▶ [Passage given]:
= = = = = = =

Doctors' leaders in Scotland and Northern Ireland have demanded answers from policymakers on whether the UK Government's pension contribution hikes will hit doctors across the UK, as new research revealed the plans will cost English and Welsh GPs over £200,000 in extra pension contributions.

A new forecast by the BMA, published today, showed that the Westminster plans will see a GP retiring at 68 facing additional pension contributions of up to £230,000 in the course of their career. BMA Scotland and BMA Northern Ireland attacked the Westminster plans as a ‘tax on public sector workers' and called on the Scottish Government and Northern Ireland Assembly to clarify whether the ‘significant and imminent' reforms will be applied to the separate Scottish and Northern Irish NHS Pension schemes.

The Scottish Government has previously said that Treasury reforms of public sector pensions are a Westminster, not Scottish Government, policy issue. Yet BMA Scotland said that although Scottish doctors technically belong to a separate pension to their English and Welsh counterparts, it is ‘usual practice' for the Scottish scheme to adopt the same provisions as English and Welsh NHS pensions.

= = = = = = =

▶ [Data section]:
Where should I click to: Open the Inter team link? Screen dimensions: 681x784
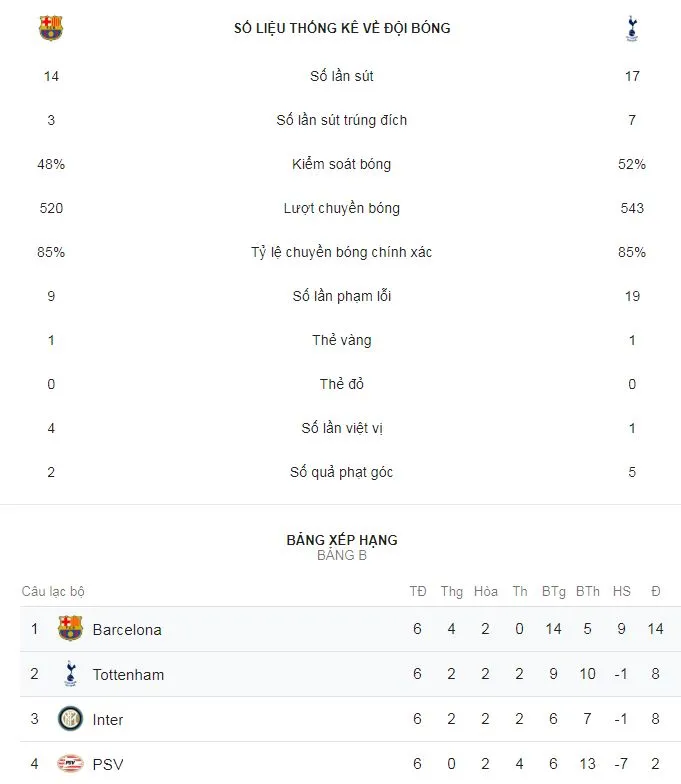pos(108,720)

= = = = = = =

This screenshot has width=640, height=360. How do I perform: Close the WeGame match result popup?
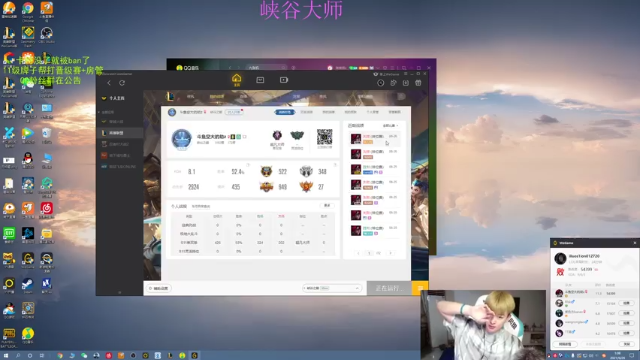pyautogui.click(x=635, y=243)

= = = = = = =

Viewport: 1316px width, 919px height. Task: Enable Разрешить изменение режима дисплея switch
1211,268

= = = = = = =

▶ [What you are asked to do]: Reproduce word for word the stretch of the passage on doctors' pension contributions from "The Scottish Government has" through "Welsh NHS pensions.".

▶ [Finished exercise]:
The Scottish Government has previously said that Treasury reforms of public sector pensions are a Westminster, not Scottish Government, policy issue. Yet BMA Scotland said that although Scottish doctors technically belong to a separate pension to their English and Welsh counterparts, it is ‘usual practice' for the Scottish scheme to adopt the same provisions as English and Welsh NHS pensions.